気密工事が始まりました。
西上田の家にて気密工事が進められています。
気密性を確保するための工事は、床、壁、天井、配管周りなど部位ごとに各種工程で行われます。今回の写真は、壁の気密性を確保するための工事の様子です。
断熱材を壁の中に充填した後に、専用の気密シートや、気密テープ、コーキング材を使用して施工していきます。
下の写真は、タッカーと呼ばれる強力なホチキスで、気密シートを仮止めをしています。ちょっと見にくいですが、断熱材の上に気密シートがあります。

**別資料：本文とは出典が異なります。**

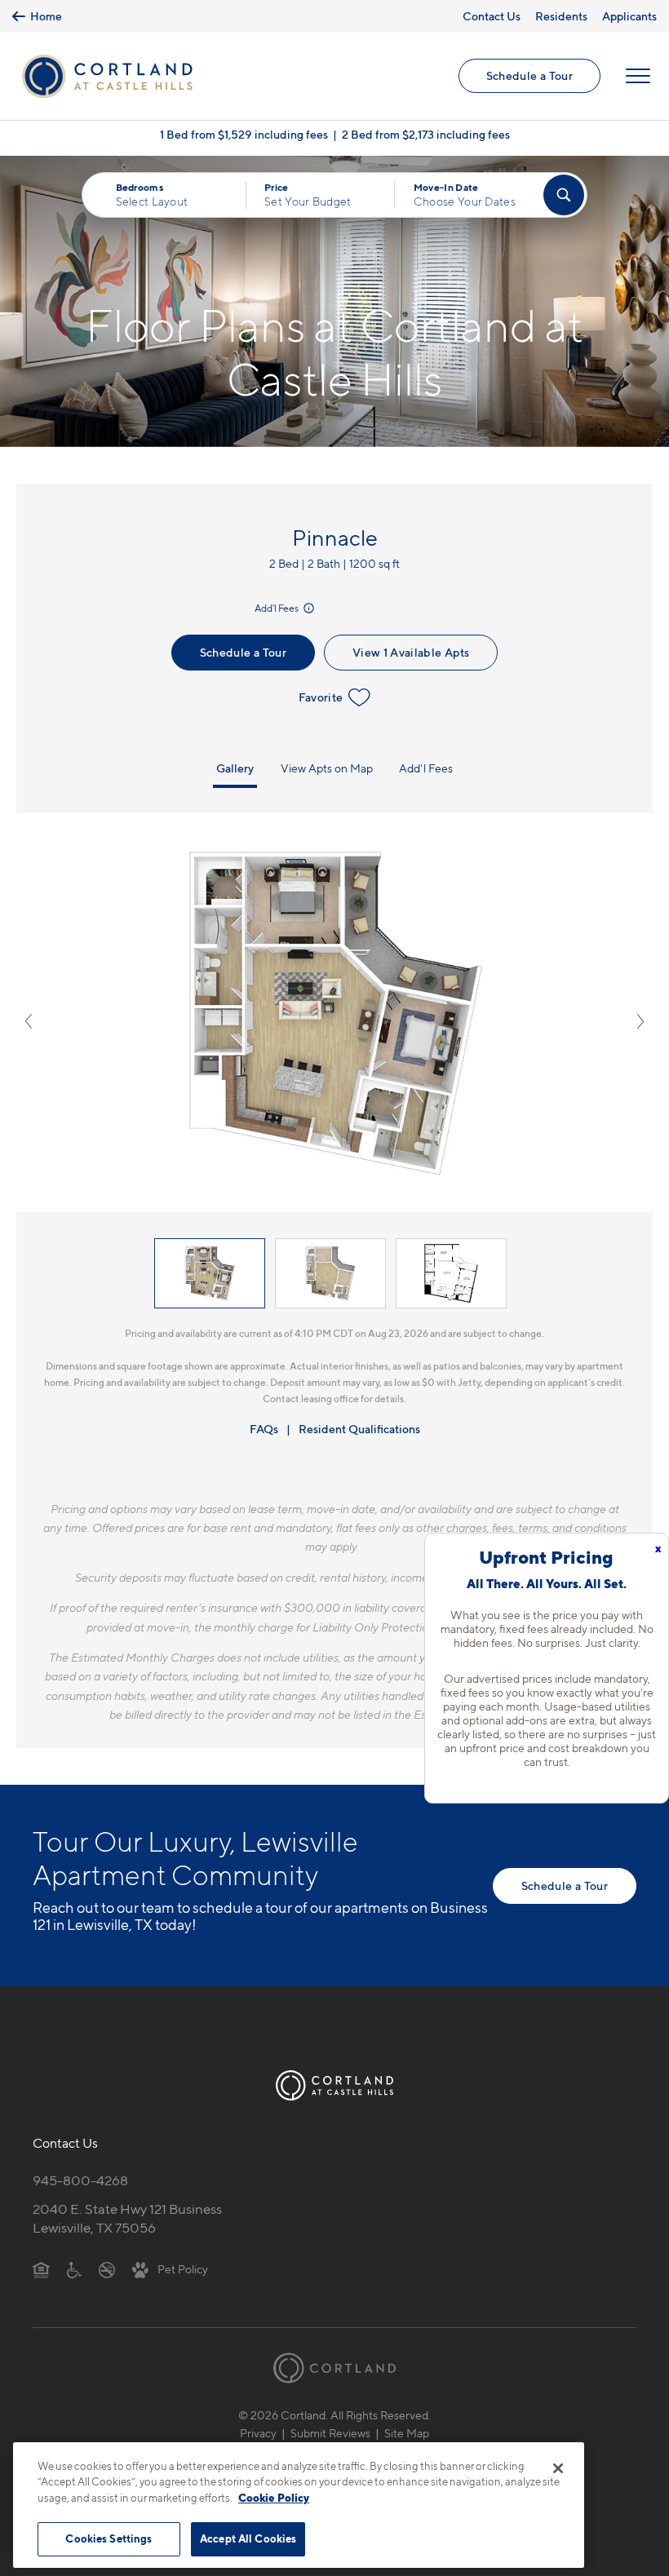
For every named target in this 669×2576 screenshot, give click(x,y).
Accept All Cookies (248, 2538)
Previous (28, 1021)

気密性を高めることと、湿気(水蒸気)の動きをコントロールすること
「気密シート」という呼び方をしていますが、正確には「防湿気密シート」です。このシートには、気密と防湿という2つの役割があります。
気密の役割は、建物の隙間を減らし、空気が意図しない場所から出入りすることを防ぐことです。
一方、防湿の役割は、室内で発生した湿気(水蒸気)が壁の中へ入り込むのを防ぐことです。冬場は、壁の中に入り込んだ水蒸気が冷やされることで、壁内結露が発生することがあります。防湿気密シートは、そのリスクを抑え、建物を長持ちさせる大切な役割を担っています。
気密性を高めることと、湿気(水蒸気)の動きをコントロールすること、同じ部材でその両方の役割を持たせる場合もあれば、それぞれ別の部材で役割を分担する場合もあります。

気密専用のテープ
写真で黒く見えているのは、防湿気密シートと木材を接着するために使用するテープです。木材への貼りつきがよく、貼ってみた時のイメージとしては、テープというより幅広の接着剤を付けているような感覚です。筋交いの部分など、要素がぶつかる箇所は、テープの張り方がやや複雑になりますが、丁寧に貼っていきます。

作業効率を高める工夫を発見
防湿気密シートは、巨大なラップのような見た目をしています。現場では、大工さんによって、防湿気密シート専用のホルダーが作製されていました!仕事は準備が8割とよく言われますが、こういう道具でほんとうに作業効率と精度は変わりますね。

長寿命な家づくり
気密性を高める工事は、家全体のさまざまな部分に及びます。気密を意識していなかった時代の家づくりと比べると手間は増えますが、計画的な換気や快適な温度・湿度環境を実現し、住まいを長持ちさせるためには欠かせない、大切な工程です。